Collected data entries
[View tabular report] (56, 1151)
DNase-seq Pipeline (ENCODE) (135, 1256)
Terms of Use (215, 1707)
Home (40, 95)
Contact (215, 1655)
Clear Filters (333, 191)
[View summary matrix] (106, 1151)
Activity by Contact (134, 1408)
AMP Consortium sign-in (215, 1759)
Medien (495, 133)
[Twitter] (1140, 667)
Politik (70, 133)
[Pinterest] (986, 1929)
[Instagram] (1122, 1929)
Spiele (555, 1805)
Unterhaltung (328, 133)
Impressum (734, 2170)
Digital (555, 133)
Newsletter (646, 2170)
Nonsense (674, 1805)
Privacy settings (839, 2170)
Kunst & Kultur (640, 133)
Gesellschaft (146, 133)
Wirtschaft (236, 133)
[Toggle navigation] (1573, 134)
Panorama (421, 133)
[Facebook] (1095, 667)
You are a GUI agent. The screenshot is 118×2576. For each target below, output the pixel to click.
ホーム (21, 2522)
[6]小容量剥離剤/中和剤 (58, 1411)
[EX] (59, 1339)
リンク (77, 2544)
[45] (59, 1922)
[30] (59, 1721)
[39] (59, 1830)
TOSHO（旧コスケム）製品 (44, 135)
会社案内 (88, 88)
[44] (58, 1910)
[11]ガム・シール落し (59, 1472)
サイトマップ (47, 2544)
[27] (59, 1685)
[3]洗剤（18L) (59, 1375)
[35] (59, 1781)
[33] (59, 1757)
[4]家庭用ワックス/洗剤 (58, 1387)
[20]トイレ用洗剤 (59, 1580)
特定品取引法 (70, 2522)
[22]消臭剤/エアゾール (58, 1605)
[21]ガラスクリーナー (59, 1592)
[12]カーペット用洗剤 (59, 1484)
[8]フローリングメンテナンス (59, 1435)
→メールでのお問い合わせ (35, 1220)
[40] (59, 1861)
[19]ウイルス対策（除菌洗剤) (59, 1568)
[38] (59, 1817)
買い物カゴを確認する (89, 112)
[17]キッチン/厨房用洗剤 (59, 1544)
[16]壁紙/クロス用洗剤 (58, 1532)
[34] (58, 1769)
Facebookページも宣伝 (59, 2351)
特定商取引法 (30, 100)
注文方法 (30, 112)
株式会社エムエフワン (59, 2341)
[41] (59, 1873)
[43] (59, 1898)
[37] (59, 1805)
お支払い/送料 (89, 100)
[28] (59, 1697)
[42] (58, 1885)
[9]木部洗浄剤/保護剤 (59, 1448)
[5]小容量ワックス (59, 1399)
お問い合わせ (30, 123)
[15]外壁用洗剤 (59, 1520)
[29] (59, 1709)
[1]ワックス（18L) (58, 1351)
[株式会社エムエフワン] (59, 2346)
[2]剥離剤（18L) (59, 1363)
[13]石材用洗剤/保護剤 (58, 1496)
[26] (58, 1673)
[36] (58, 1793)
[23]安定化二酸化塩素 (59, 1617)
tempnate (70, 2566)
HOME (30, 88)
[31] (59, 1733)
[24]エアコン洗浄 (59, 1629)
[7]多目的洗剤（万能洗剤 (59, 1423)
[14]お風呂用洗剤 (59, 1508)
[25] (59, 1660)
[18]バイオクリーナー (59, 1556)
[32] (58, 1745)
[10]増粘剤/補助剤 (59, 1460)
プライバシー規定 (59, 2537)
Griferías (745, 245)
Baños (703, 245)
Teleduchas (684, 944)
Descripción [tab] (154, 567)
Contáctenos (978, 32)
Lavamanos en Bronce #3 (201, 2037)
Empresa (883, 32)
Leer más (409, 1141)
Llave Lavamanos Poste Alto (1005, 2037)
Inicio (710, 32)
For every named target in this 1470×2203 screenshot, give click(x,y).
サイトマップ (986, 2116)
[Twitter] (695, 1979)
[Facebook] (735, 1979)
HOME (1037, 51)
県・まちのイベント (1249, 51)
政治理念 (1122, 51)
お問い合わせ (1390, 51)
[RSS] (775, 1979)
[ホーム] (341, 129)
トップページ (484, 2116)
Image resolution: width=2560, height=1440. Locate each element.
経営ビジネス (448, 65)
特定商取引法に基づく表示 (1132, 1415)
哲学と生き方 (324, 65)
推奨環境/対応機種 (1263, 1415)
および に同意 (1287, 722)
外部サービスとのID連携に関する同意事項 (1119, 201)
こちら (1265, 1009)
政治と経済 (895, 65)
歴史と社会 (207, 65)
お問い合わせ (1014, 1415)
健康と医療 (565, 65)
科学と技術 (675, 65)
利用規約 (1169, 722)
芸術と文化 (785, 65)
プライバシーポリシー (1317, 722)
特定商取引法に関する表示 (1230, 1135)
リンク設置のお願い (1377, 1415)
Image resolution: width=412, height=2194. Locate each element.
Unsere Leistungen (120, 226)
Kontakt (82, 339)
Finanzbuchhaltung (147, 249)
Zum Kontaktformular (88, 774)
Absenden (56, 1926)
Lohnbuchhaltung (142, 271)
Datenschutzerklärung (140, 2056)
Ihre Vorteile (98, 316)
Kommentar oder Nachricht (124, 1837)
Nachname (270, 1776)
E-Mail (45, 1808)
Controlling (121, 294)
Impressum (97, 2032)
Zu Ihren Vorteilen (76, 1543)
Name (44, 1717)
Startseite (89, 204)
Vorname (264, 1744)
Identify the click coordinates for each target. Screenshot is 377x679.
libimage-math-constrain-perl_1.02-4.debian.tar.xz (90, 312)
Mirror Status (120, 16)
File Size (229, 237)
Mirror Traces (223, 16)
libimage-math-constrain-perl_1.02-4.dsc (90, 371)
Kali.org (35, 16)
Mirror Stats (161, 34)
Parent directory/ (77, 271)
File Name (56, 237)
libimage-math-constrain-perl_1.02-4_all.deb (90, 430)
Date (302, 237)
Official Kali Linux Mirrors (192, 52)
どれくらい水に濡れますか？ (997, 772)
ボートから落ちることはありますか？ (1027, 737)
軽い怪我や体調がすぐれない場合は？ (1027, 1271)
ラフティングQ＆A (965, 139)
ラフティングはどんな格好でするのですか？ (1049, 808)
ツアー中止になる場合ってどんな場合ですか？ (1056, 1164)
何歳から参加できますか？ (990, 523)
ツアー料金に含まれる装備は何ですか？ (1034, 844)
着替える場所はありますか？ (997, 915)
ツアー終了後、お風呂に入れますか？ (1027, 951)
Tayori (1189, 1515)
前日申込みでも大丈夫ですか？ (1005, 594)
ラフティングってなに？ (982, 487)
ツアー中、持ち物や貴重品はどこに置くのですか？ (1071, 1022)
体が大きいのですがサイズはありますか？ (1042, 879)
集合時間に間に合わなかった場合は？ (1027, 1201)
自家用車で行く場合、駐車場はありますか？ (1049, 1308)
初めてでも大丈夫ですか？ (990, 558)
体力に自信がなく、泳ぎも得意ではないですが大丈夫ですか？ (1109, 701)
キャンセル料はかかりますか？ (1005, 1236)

# Task objective:
Only the line containing "ボートから落ちることはありますか？ (1027, 737)" and the lines after it, through the end of the data, should be copied, exactly as they are.

# Written solution:
ボートから落ちることはありますか？ (1027, 737)
軽い怪我や体調がすぐれない場合は？ (1027, 1271)
ラフティングQ＆A (965, 139)
ラフティングはどんな格好でするのですか？ (1049, 808)
ツアー中止になる場合ってどんな場合ですか？ (1056, 1164)
何歳から参加できますか？ (990, 523)
ツアー料金に含まれる装備は何ですか？ (1034, 844)
着替える場所はありますか？ (997, 915)
ツアー終了後、お風呂に入れますか？ (1027, 951)
Tayori (1189, 1515)
前日申込みでも大丈夫ですか？ (1005, 594)
ラフティングってなに？ (982, 487)
ツアー中、持ち物や貴重品はどこに置くのですか？ (1071, 1022)
体が大きいのですがサイズはありますか？ (1042, 879)
集合時間に間に合わなかった場合は？ (1027, 1201)
自家用車で行く場合、駐車場はありますか？ (1049, 1308)
初めてでも大丈夫ですか？ (990, 558)
体力に自信がなく、泳ぎも得意ではないですが大丈夫ですか？ (1109, 701)
キャンセル料はかかりますか？ (1005, 1236)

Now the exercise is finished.